## Exercise prompt
Extract from the entries below, exactly as given, only the lines from the line containing "Click the Meno a priezvisko input field" to the line containing "The width and", both lines included.

## Input data
------------------------------------------------------------
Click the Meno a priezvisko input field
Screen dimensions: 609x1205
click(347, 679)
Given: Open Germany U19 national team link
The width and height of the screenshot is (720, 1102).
------------------------------------------------------------
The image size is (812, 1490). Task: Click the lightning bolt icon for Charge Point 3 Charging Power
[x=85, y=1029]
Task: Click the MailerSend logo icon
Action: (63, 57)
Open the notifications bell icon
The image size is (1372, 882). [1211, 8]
------------------------------------------------------------
## Expected output
Click the Meno a priezvisko input field
Screen dimensions: 609x1205
click(347, 679)
Given: Open Germany U19 national team link
The width and height of the screenshot is (720, 1102).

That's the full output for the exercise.